RAW RECORDS →
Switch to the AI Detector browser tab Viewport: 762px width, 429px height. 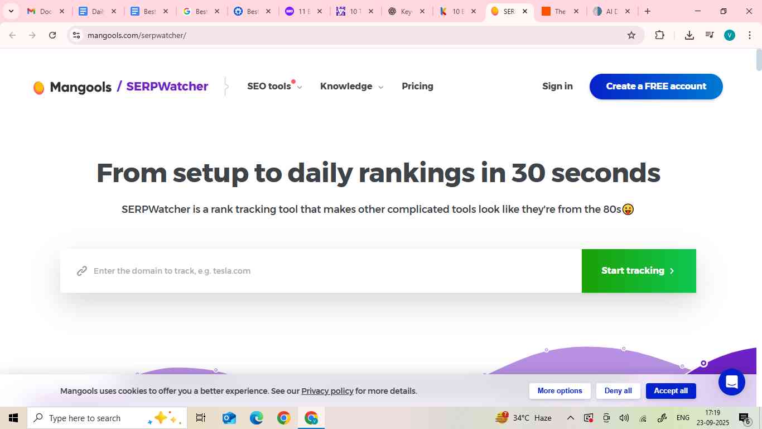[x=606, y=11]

---

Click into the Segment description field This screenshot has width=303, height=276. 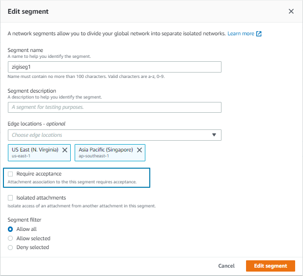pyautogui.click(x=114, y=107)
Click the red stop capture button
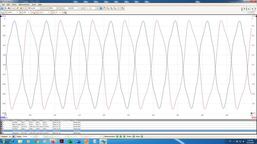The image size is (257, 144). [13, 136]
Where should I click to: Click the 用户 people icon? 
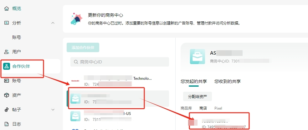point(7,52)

CHALLENGE →
Arrange the part that opens with the line containing "Click the red stop capture button" and closes with the line containing "point(7,52)" as a JSON list of strings, one string per line and no blank lines. Leave the pictures out of the answer.

RESULT BELOW →
[
  "Click the red stop capture button",
  "The image size is (257, 144). [13, 136]",
  "Where should I click to: Click the 用户 people icon? ",
  "point(7,52)"
]